Filter the records below, keeping only lines with the string "This".

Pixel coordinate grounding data
::::::::::

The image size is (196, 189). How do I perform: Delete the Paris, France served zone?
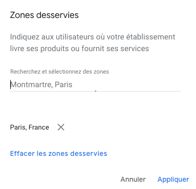61,127
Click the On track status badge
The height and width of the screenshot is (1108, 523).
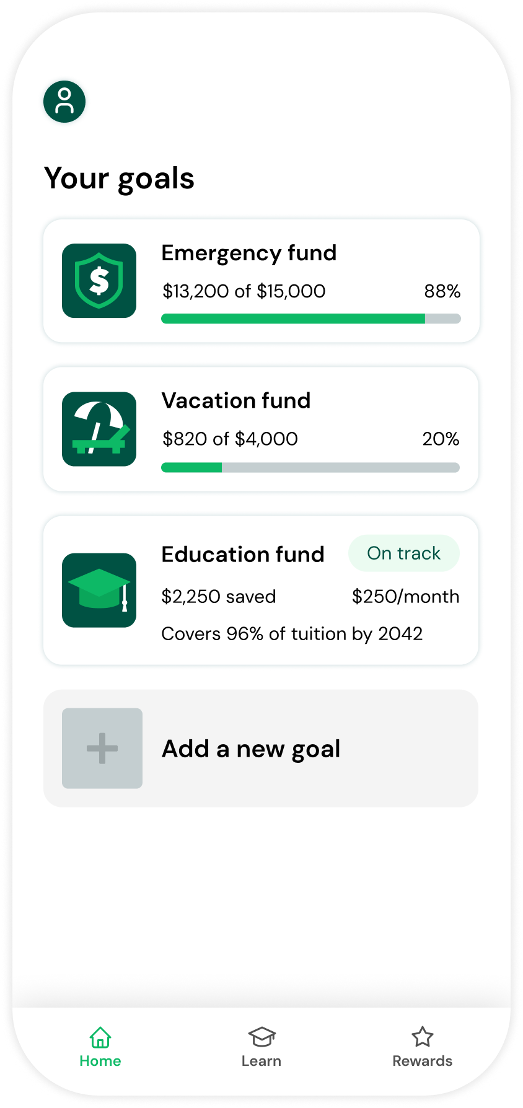[x=404, y=553]
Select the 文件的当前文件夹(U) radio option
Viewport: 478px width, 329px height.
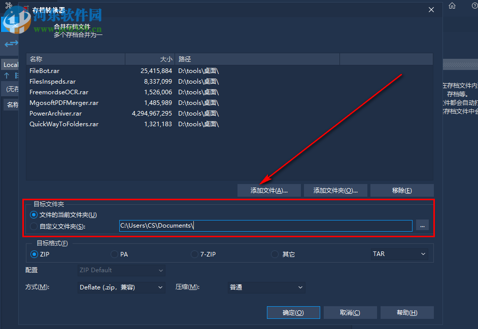point(33,214)
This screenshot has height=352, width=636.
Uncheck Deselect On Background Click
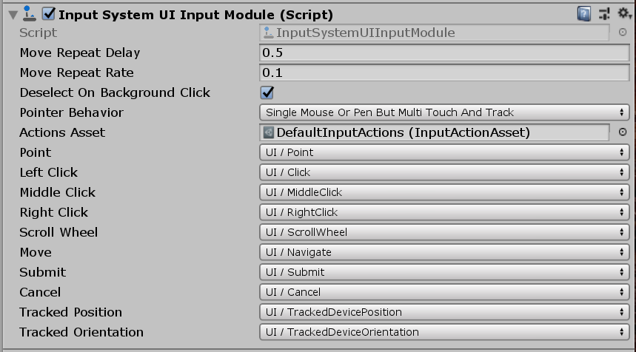point(267,92)
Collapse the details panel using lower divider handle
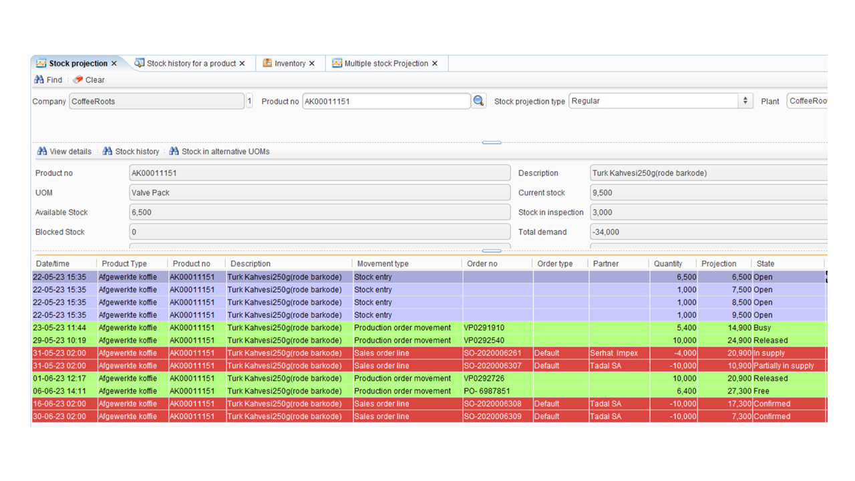 [492, 251]
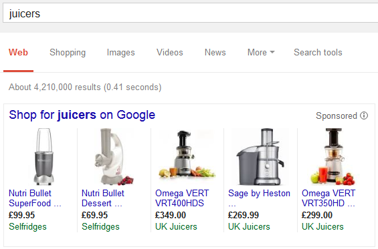Viewport: 378px width, 249px height.
Task: Go to the News tab
Action: coord(215,53)
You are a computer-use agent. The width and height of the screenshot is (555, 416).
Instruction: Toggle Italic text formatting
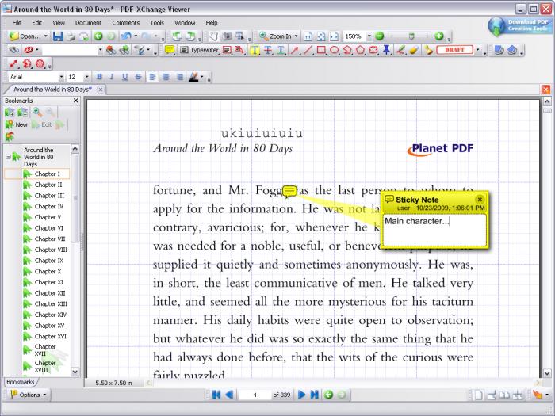(x=112, y=77)
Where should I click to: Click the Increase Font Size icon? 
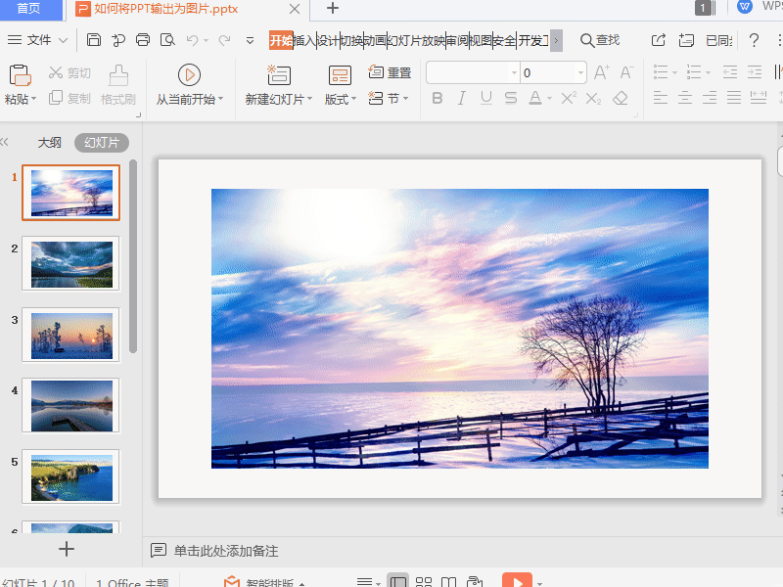point(602,73)

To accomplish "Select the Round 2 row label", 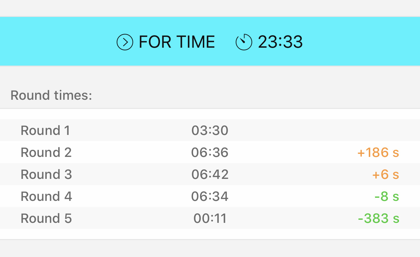I will point(46,153).
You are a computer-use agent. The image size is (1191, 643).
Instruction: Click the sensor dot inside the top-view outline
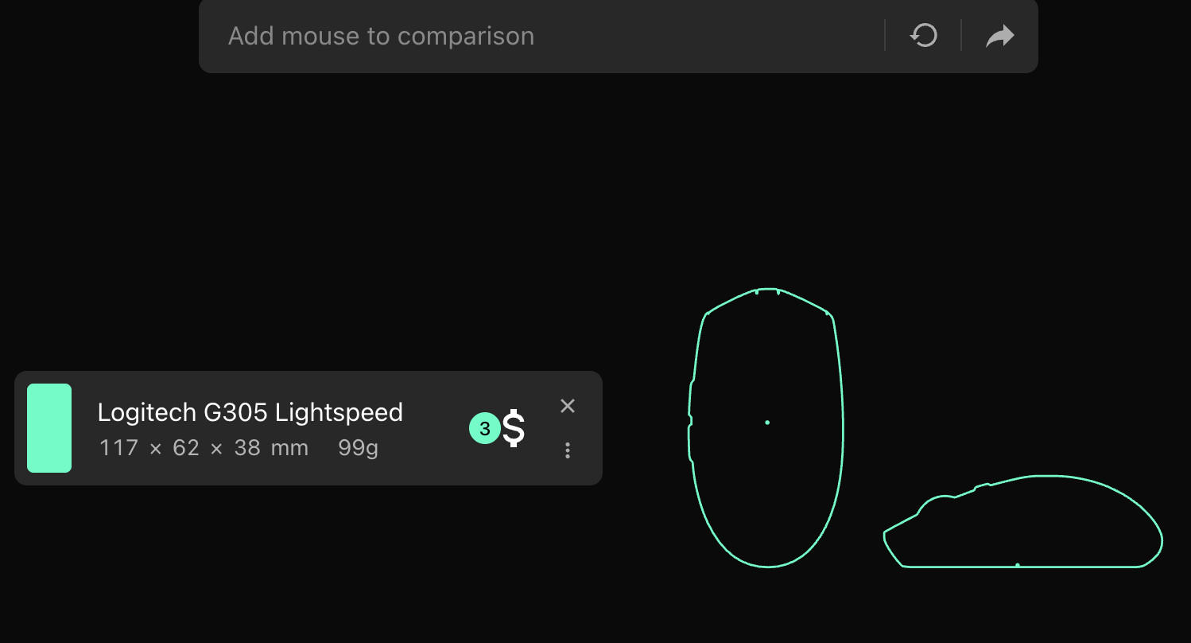[767, 422]
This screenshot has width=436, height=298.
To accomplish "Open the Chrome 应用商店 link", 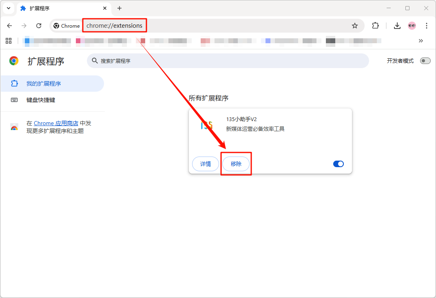I will [56, 123].
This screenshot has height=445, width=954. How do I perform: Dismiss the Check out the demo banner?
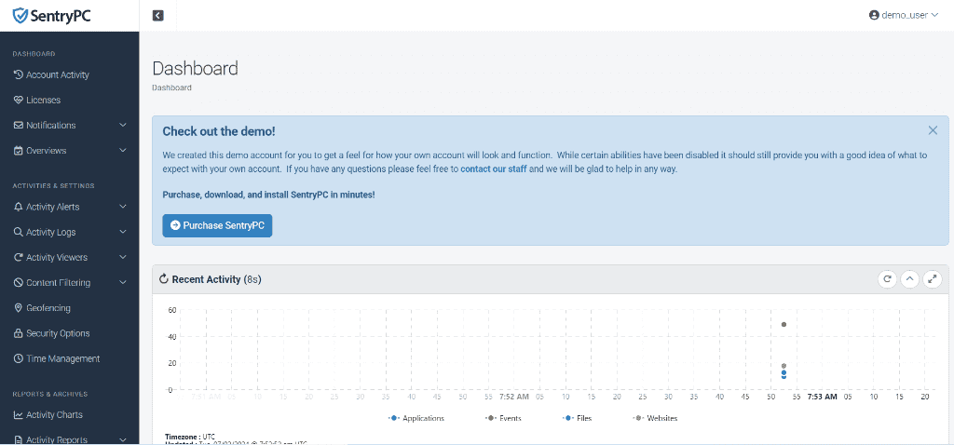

::::::::::

**EXERCISE OUTPUT:**
This screenshot has height=352, width=636.
This screenshot has width=436, height=298.
This screenshot has height=445, width=954. How do I perform: Dismiss the Check out the demo banner?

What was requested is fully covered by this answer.